— Begin DATASET ROWS —
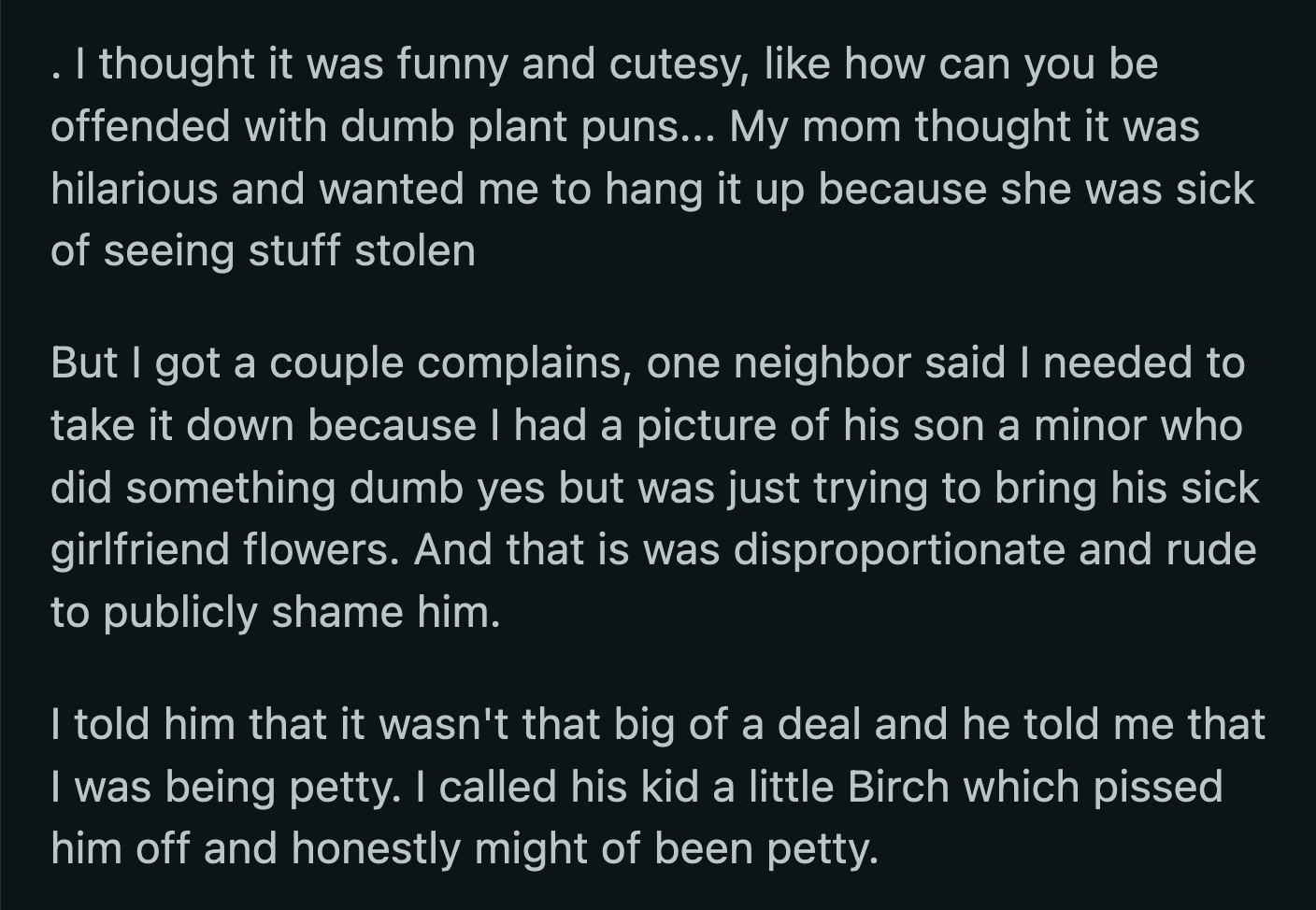1316x910 pixels.
Task: Click the word "disproportionate"
Action: 900,550
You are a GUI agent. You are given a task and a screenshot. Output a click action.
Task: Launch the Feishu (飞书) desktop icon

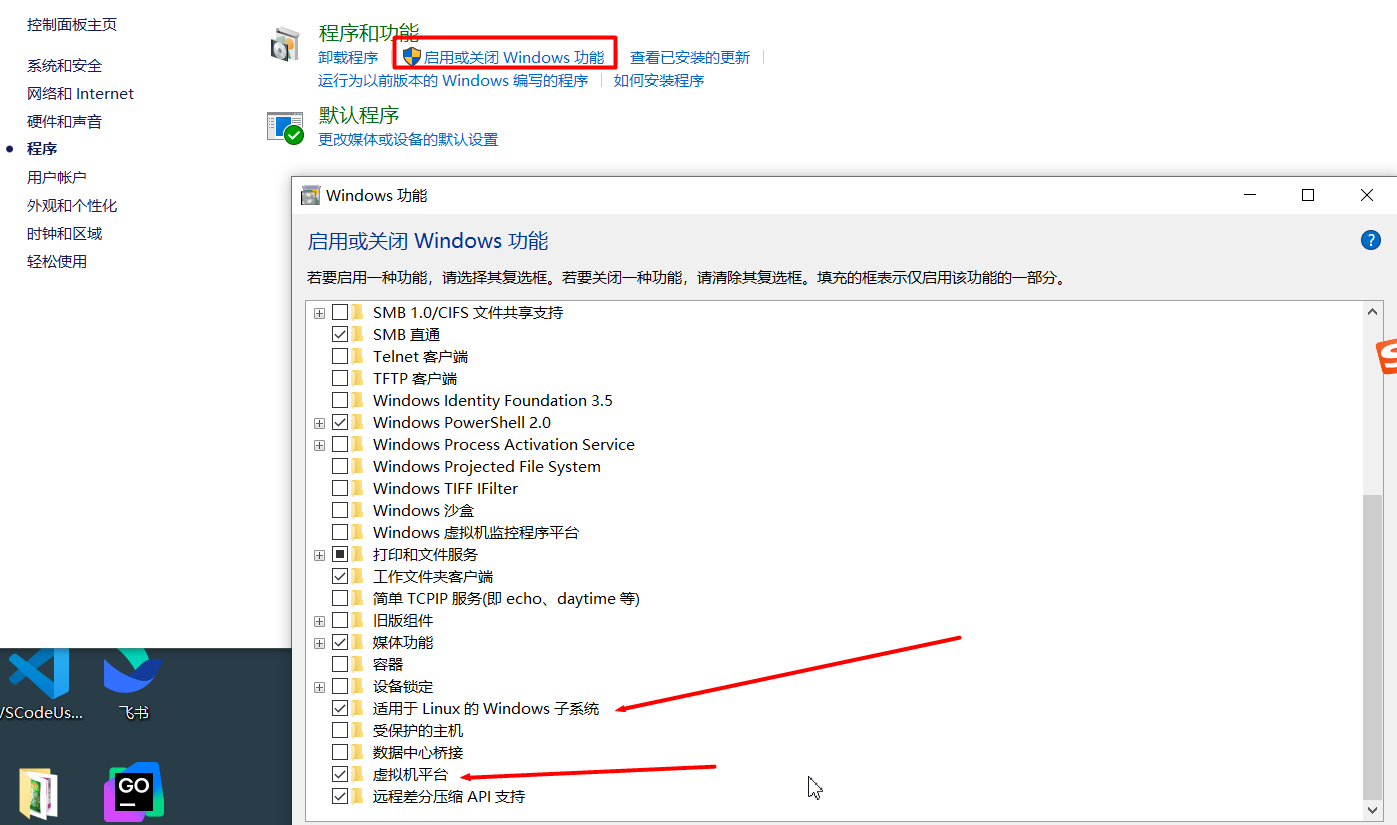click(x=133, y=675)
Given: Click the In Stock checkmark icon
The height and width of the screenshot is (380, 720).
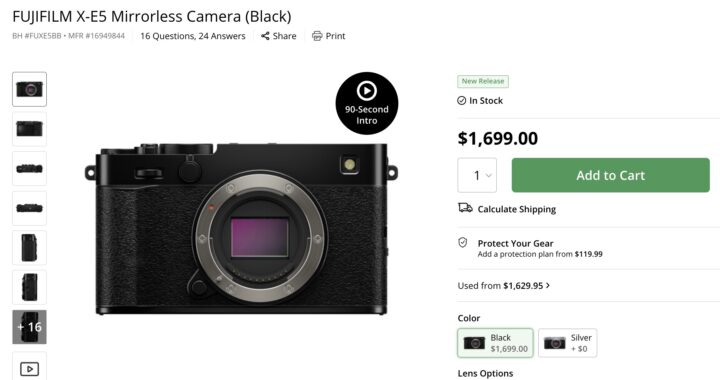Looking at the screenshot, I should pyautogui.click(x=461, y=101).
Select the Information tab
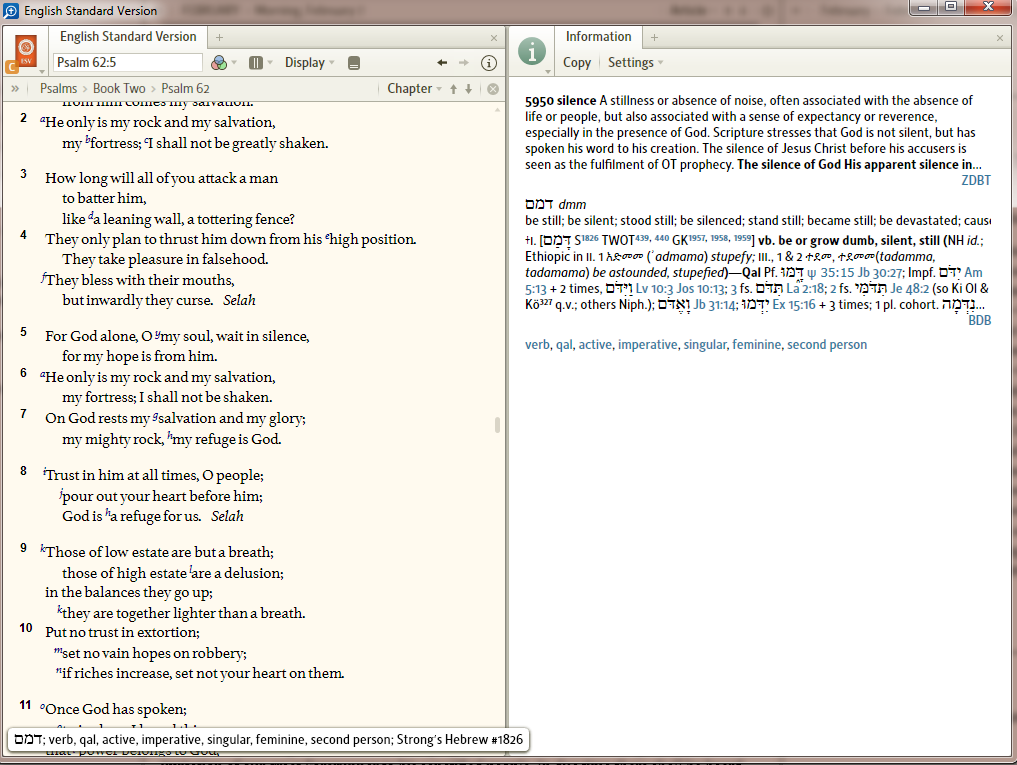This screenshot has height=765, width=1017. tap(598, 37)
— End DATASET ROWS —
Return each line of the rows above that contains the string "icon", treating uppercase and lowercase as different.

Task: Launch the Feishu (飞书) desktop icon
Given: Click the In Stock checkmark icon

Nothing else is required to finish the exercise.